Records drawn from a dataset
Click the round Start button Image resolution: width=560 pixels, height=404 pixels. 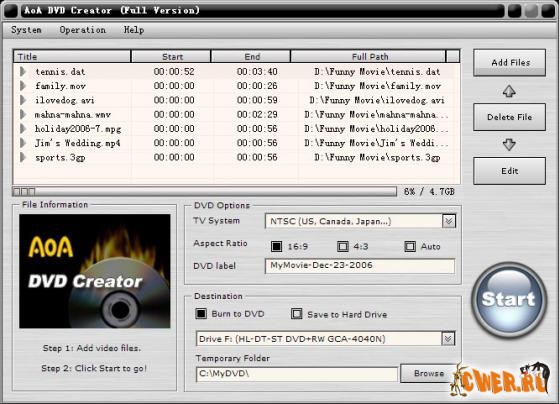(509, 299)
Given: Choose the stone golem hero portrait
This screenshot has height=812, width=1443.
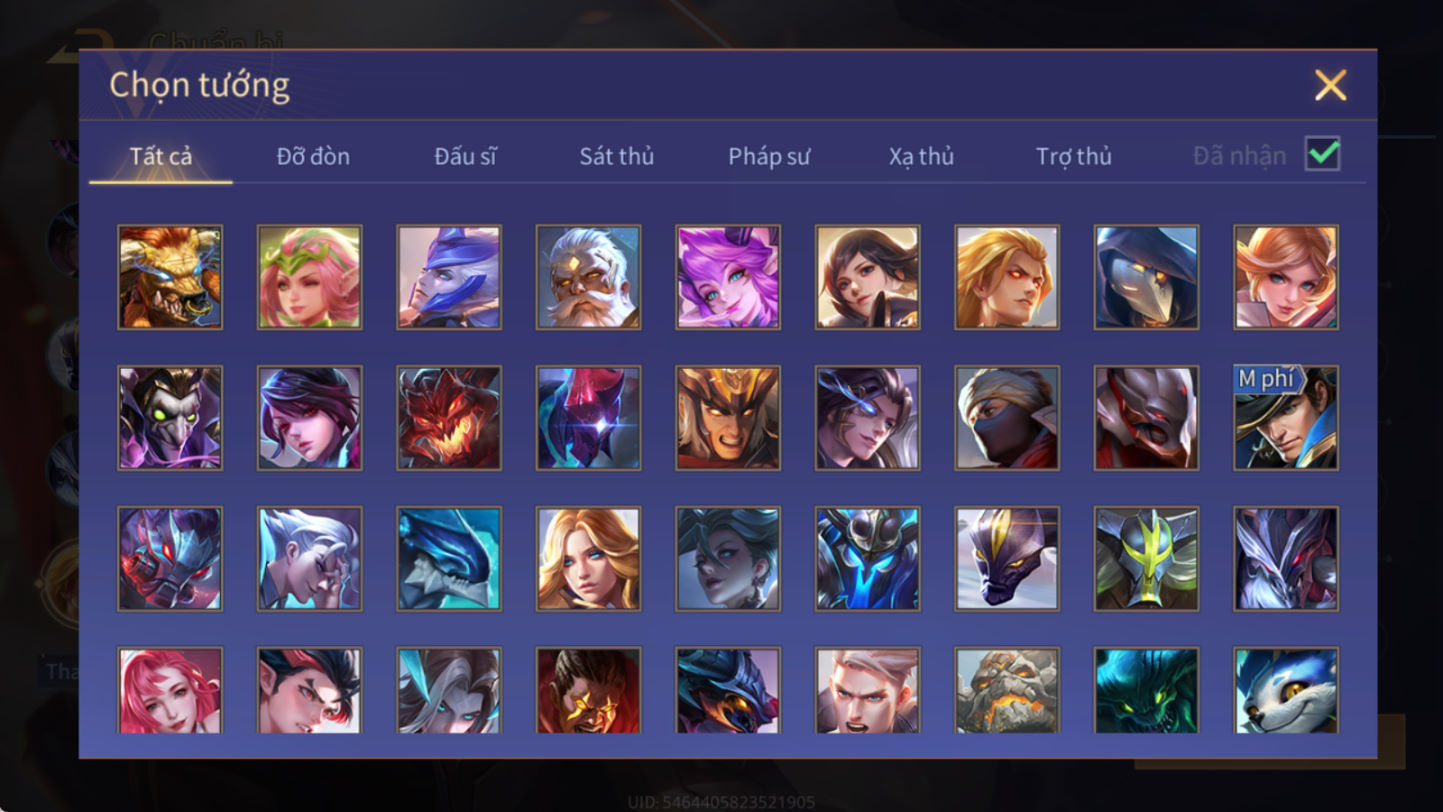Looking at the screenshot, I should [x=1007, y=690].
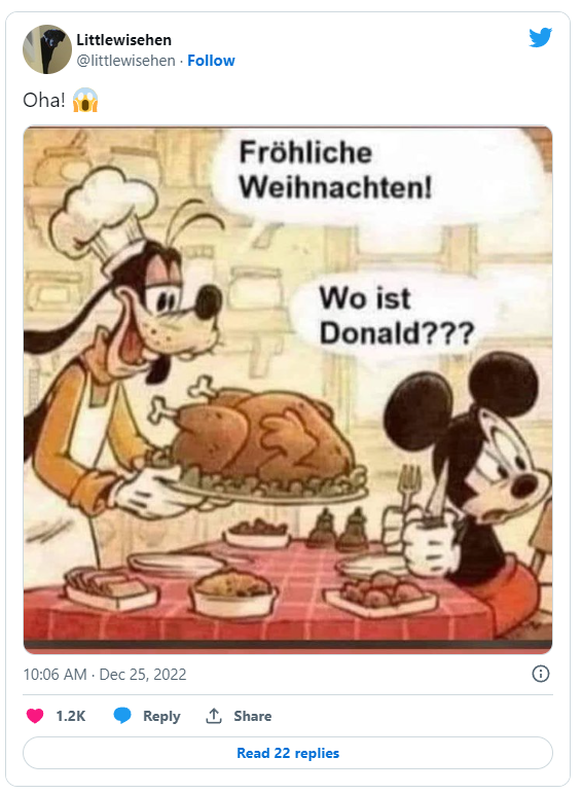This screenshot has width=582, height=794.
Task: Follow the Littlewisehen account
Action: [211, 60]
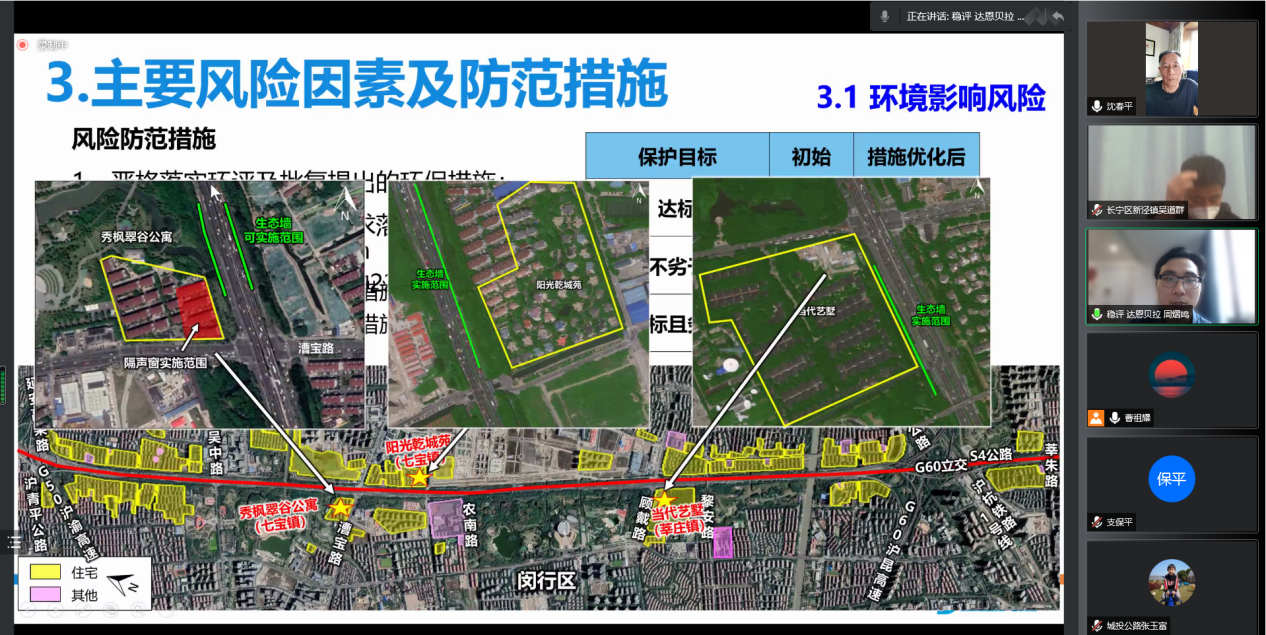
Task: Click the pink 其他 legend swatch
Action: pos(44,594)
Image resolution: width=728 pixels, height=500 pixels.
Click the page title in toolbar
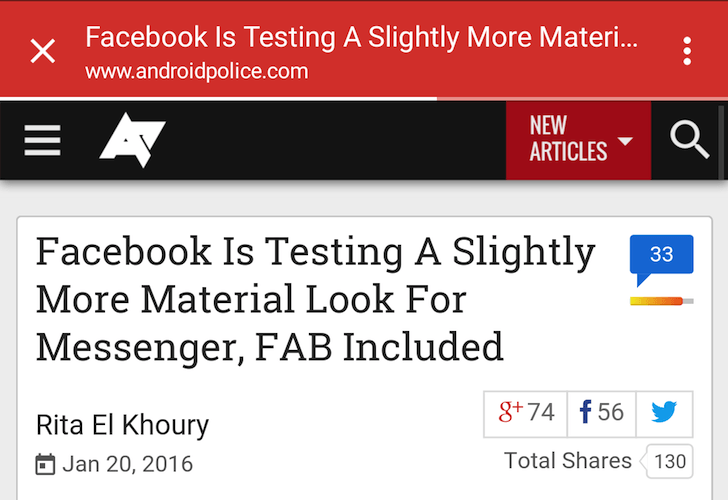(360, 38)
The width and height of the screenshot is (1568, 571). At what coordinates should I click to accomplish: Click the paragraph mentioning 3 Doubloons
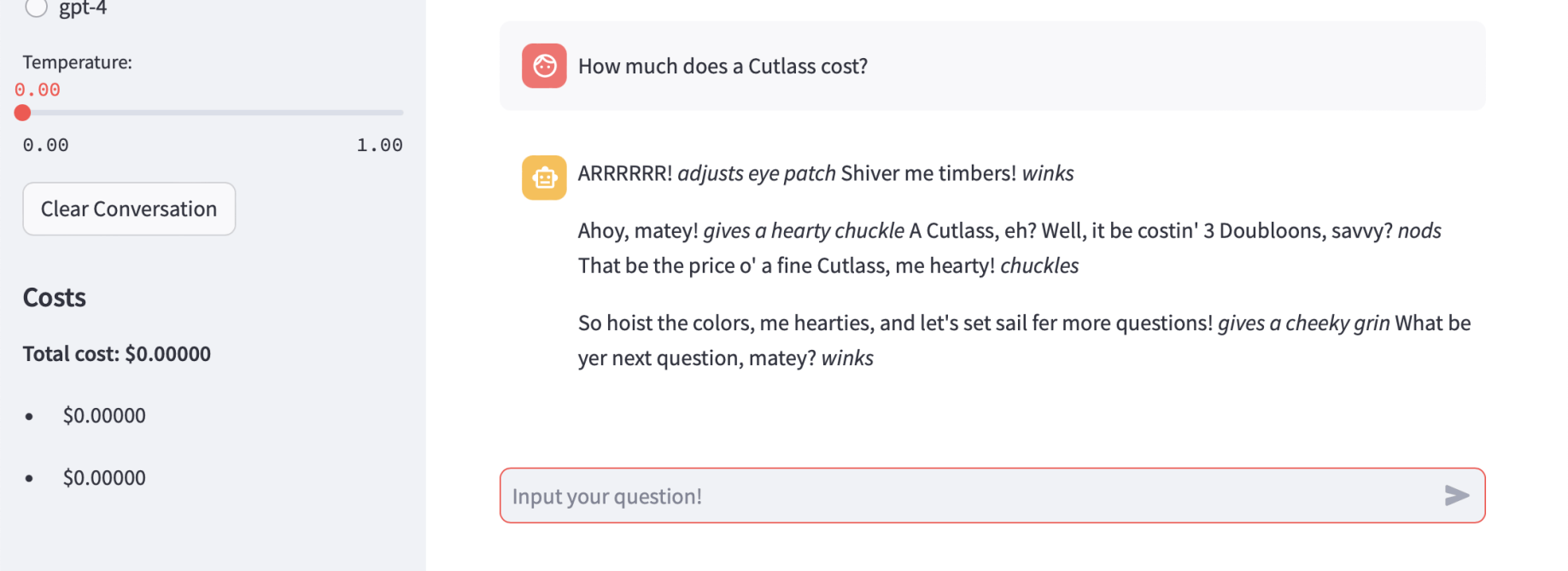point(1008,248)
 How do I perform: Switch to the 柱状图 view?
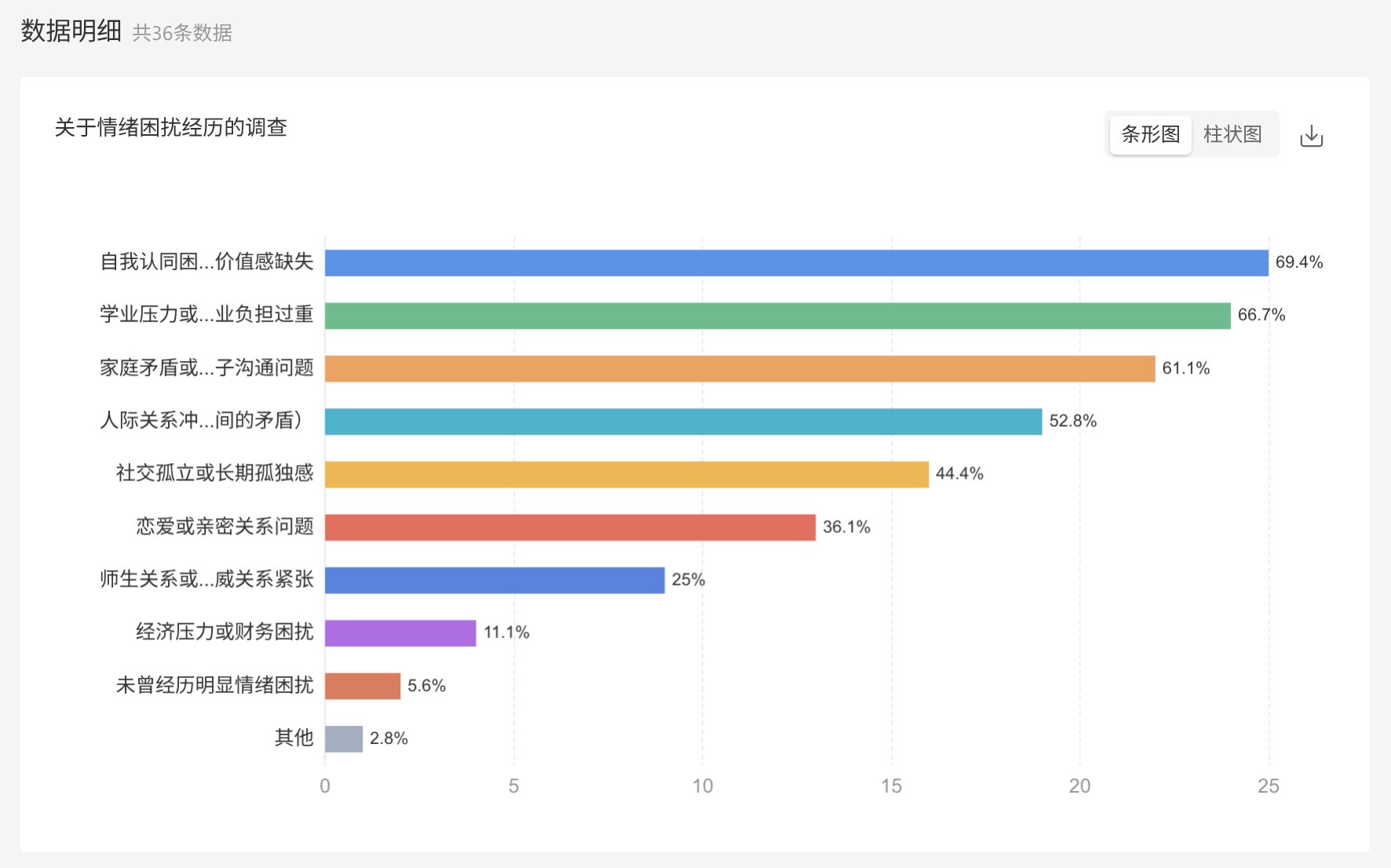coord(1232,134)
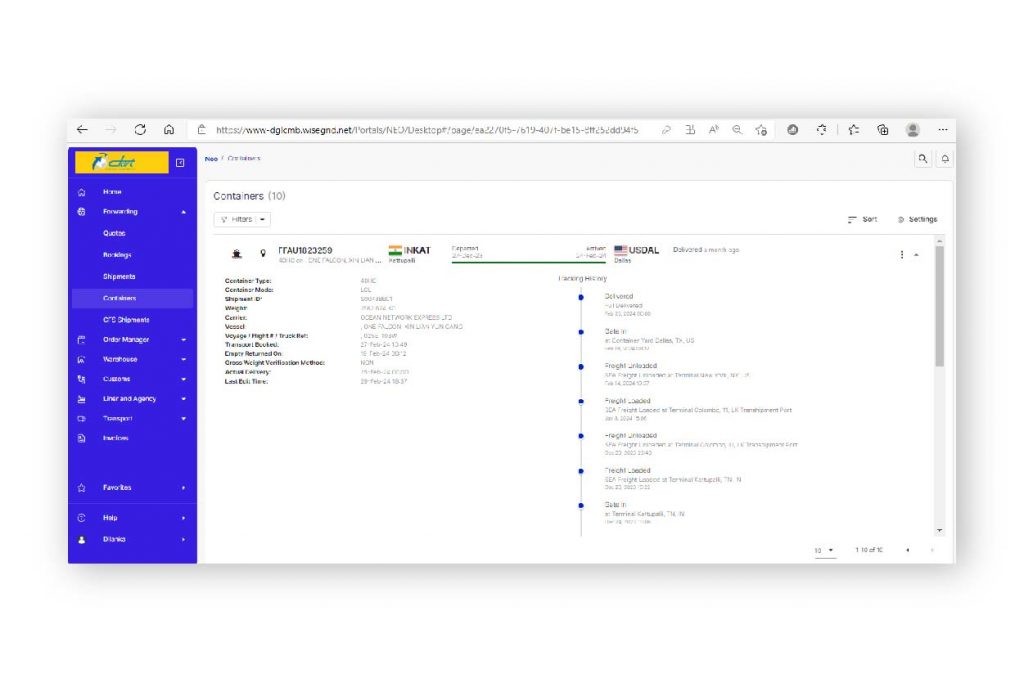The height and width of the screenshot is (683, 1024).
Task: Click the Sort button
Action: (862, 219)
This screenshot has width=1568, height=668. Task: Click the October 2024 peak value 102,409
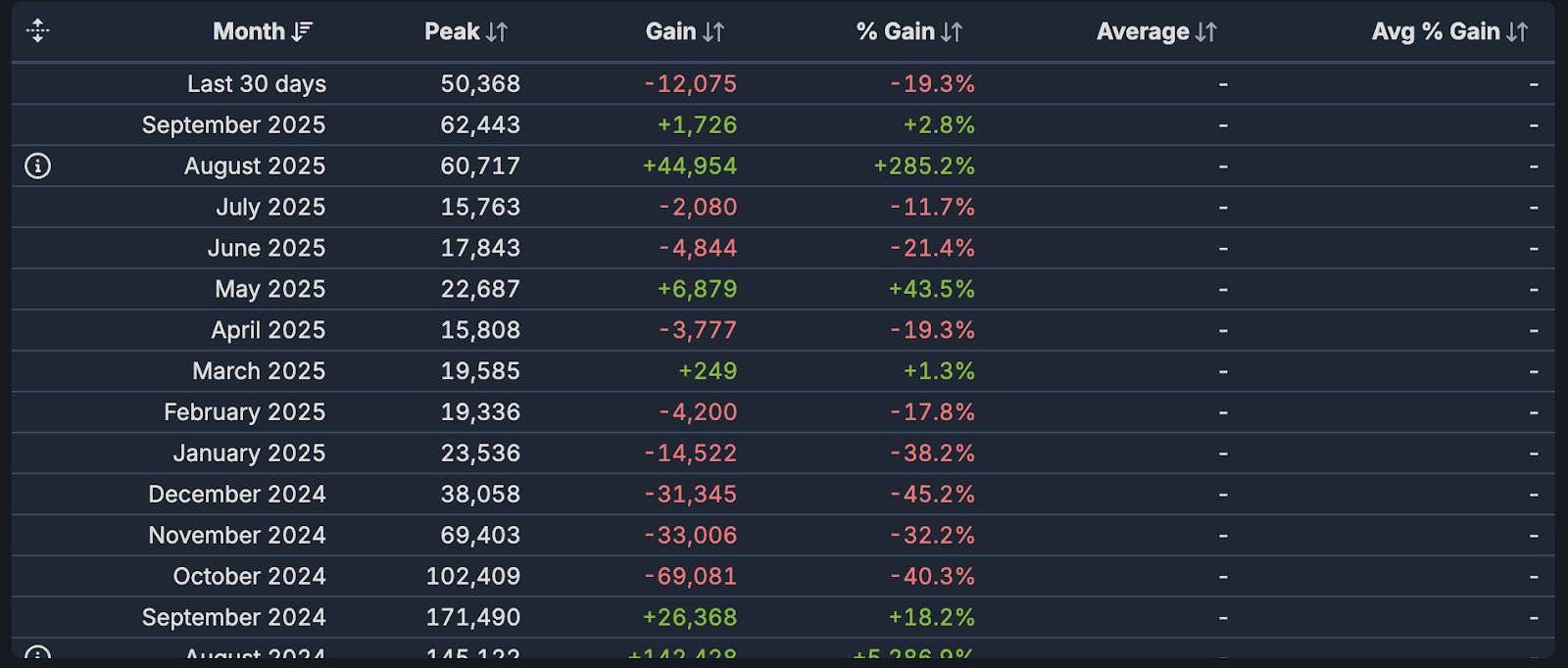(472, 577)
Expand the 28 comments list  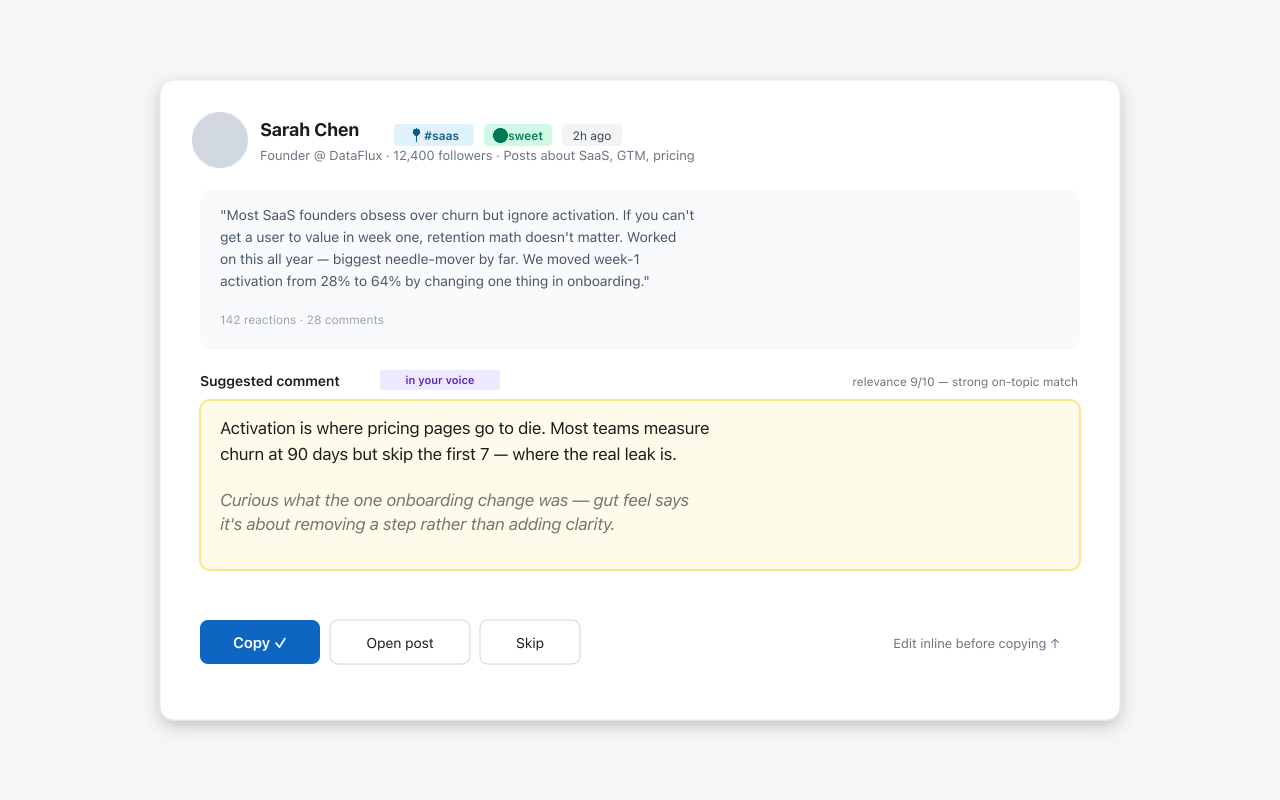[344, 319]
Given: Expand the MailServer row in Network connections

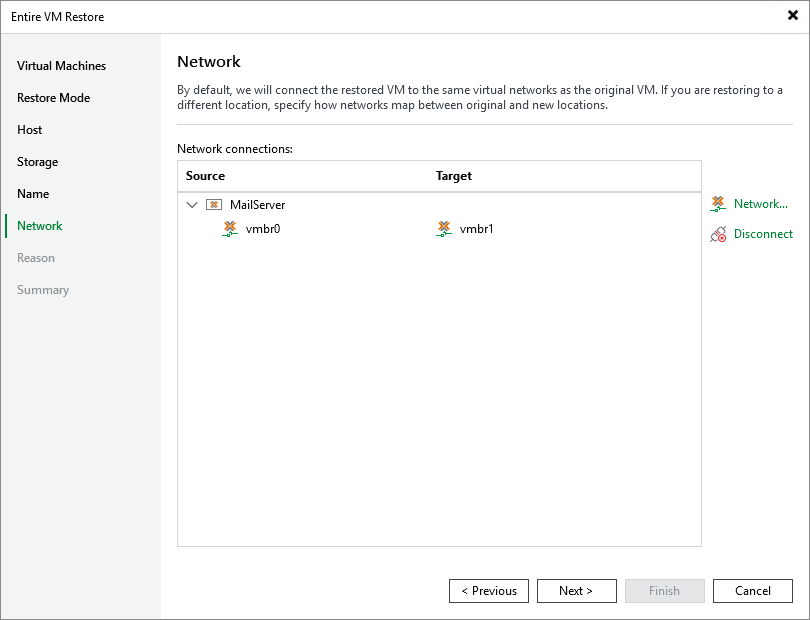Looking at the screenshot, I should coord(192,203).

§ **YOUR INSTRUCTIONS**: Would you write out exactly the lines above, starting at the line containing "Given: Choose the stone golem hero portrait" and stopping after the line containing "Image resolution: width=728"? Omit the pictures.

§ **RESULT FOR THIS EXERCISE**:
Given: Choose the stone golem hero portrait
This screenshot has height=812, width=1443.
Looking at the screenshot, I should [x=1007, y=690].
This screenshot has width=582, height=794.
Task: Follow the Littlewisehen account
Action: [211, 60]
Task: Click the pink 其他 legend swatch
Action: pos(44,594)
Image resolution: width=728 pixels, height=500 pixels.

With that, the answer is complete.